JSW Steel’s Joint Managing Director and Group Chief Financial Officer Seshagiri Rao had stated earlier that many steel firms were not making money at prevailing prices. He was, however, hopeful, following a series of measures announced by the government in September. “We have to watch out for the second half,” said Rao. He was, however, of the view that steel prices
have bottomed out.
Amit A Dixit, assistant vice-president, Edelweiss Securities, said, “We do not rule out further pressure on domestic prices because international prices are cooling off further and there are no signs of demand pick-up. Inventory build-up is yet another cause for concern, which is likely to lead to slow recovery.”
Exporting steel is one option to increase volumes as domestic prices are at a discount to landed cost. “We do not see the possibility of elevated imports. At the current level, domestic steel prices
are at a discount of 4 per cent to the landed price of imports from South Korea and Japan. Major domestic steel players are tapping export markets
as domestic demand remains lacklustre. Export realisations are also lingering at $423 per tonne, the lowest level since October 2016,” said Dixit.

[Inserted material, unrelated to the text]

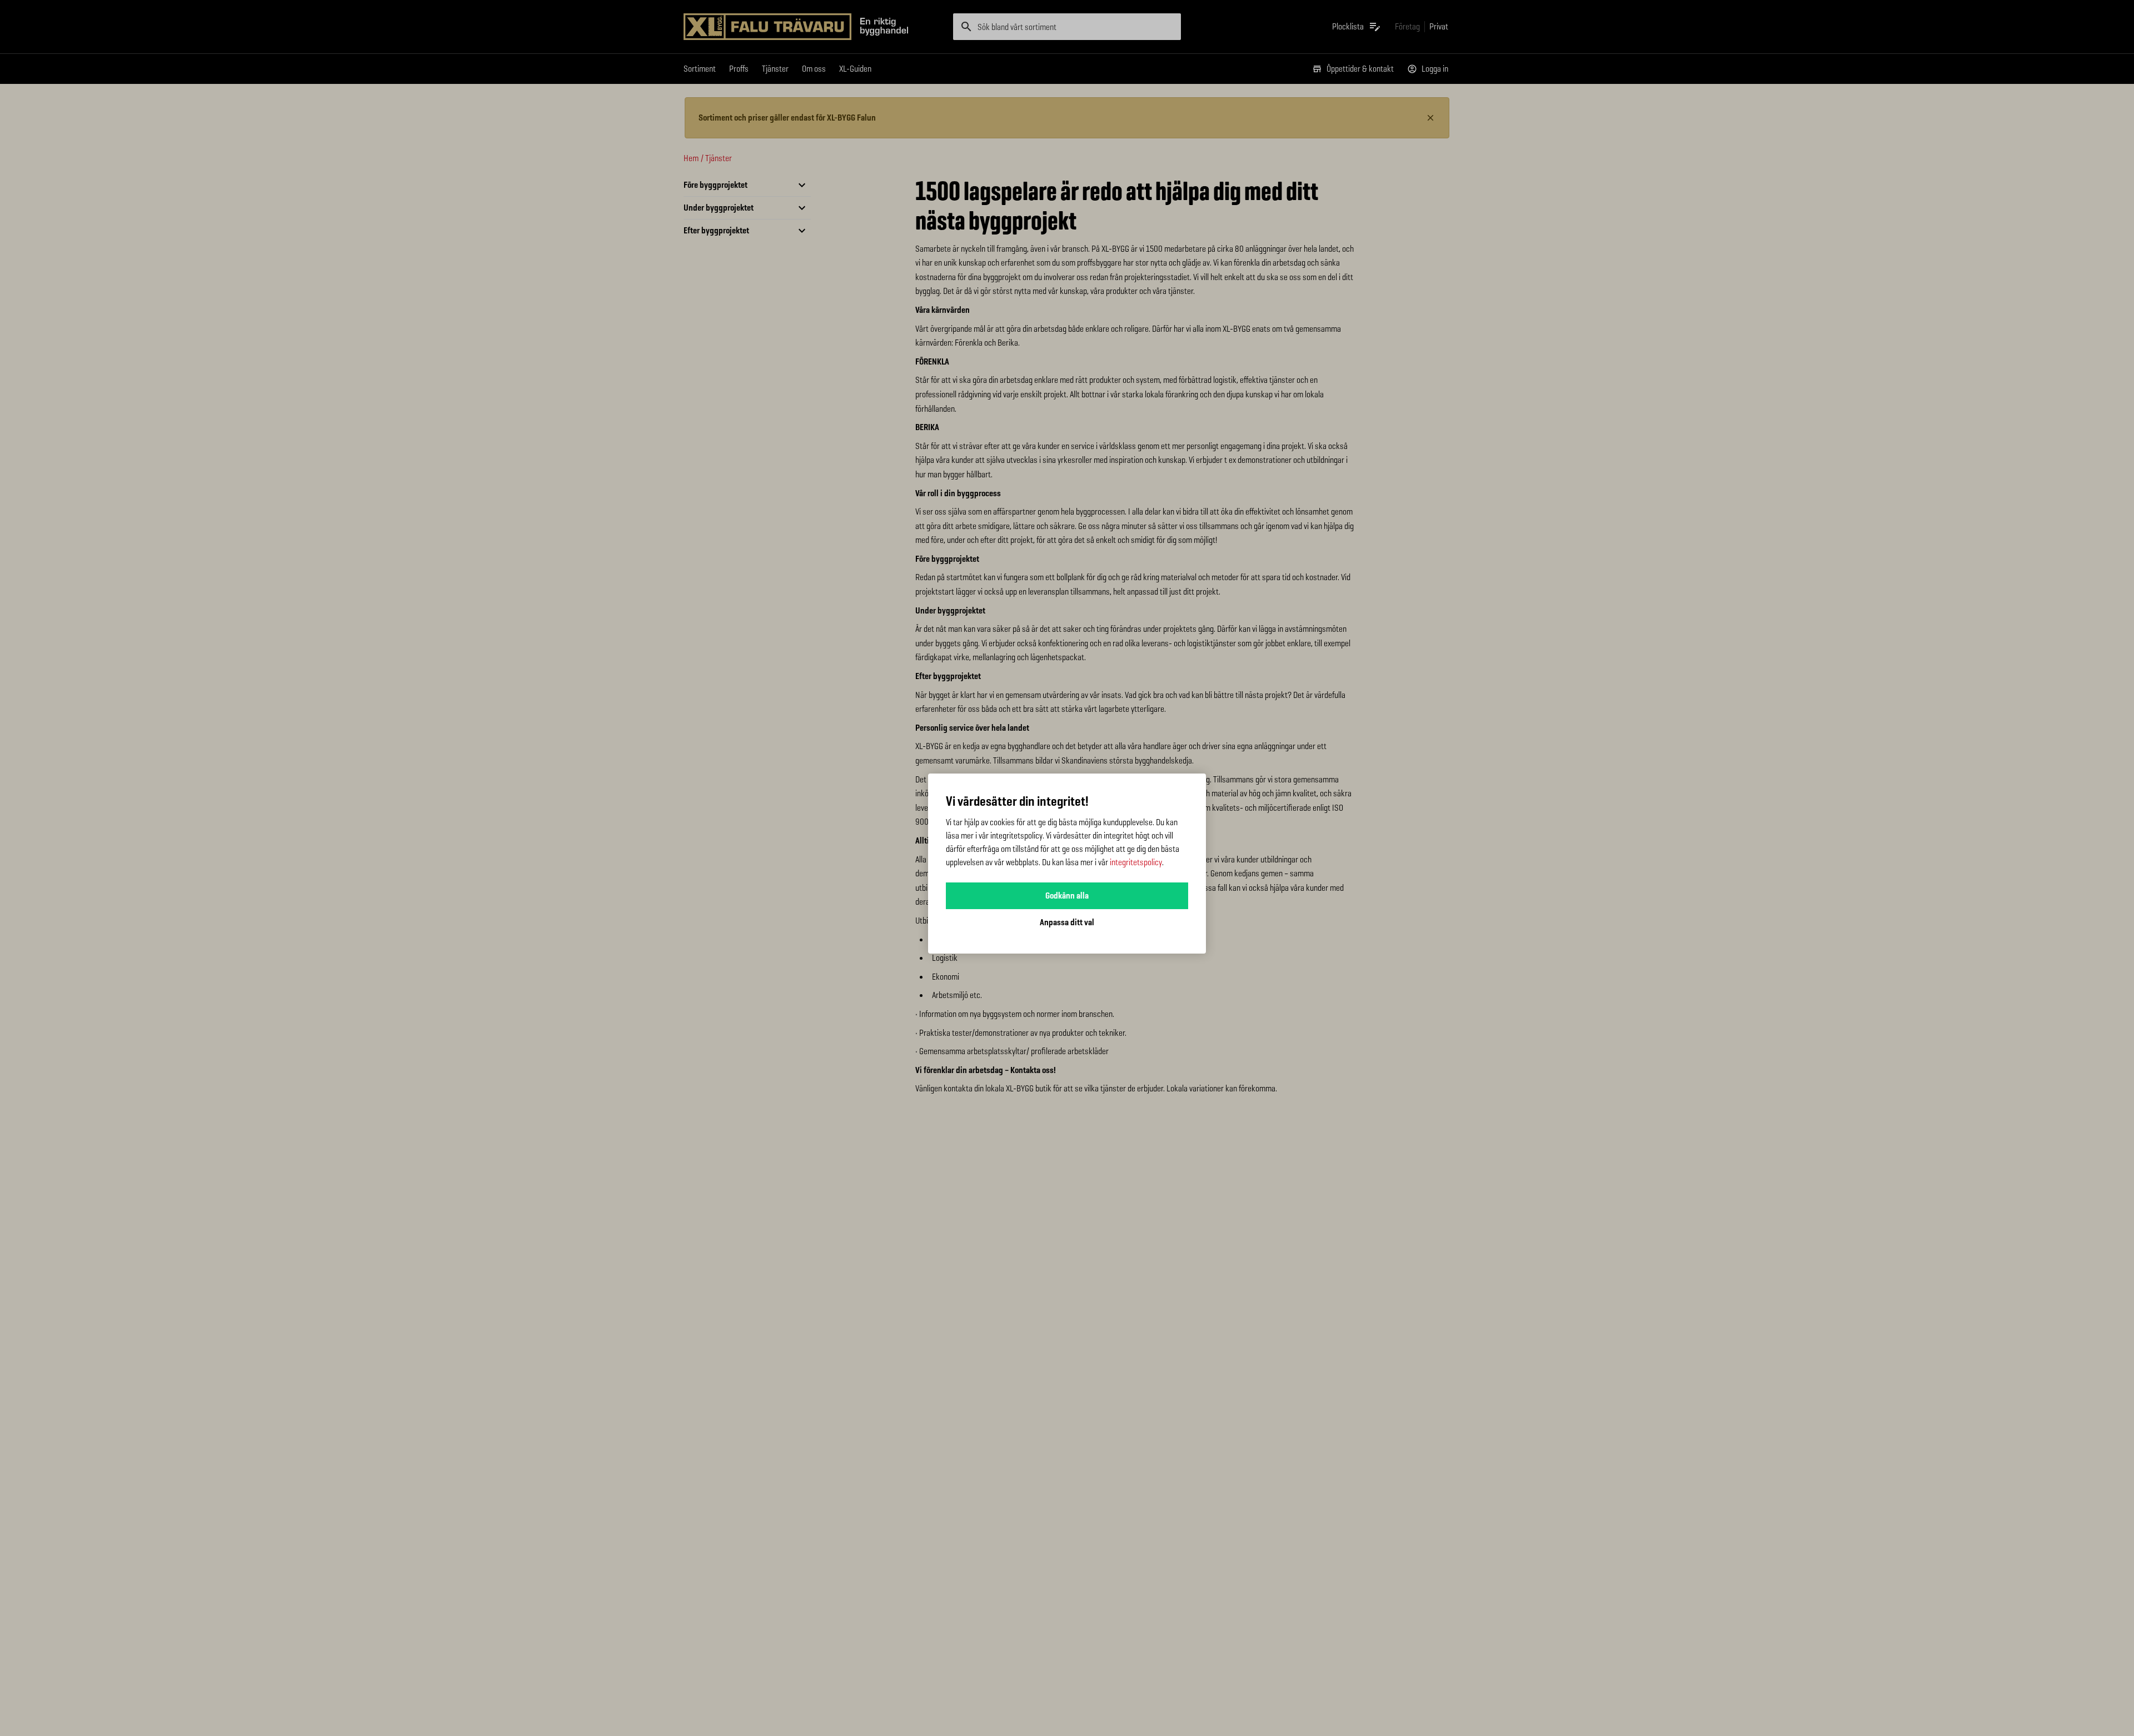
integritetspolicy (1136, 862)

Price outlook for raw materials is also on the wane. A source from Essar Steel quoted earlier stated, “Iron ore prices have softened, but the market is extremely volatile. The market is closely eyeing Chinese iron ore movement, where prices have dropped. Coking coal prices have also come down in the past six months.” This is expected to cushion the margins, but demand revival is crucial.
An industry observer said steel demand will recover when the auto sector turns around.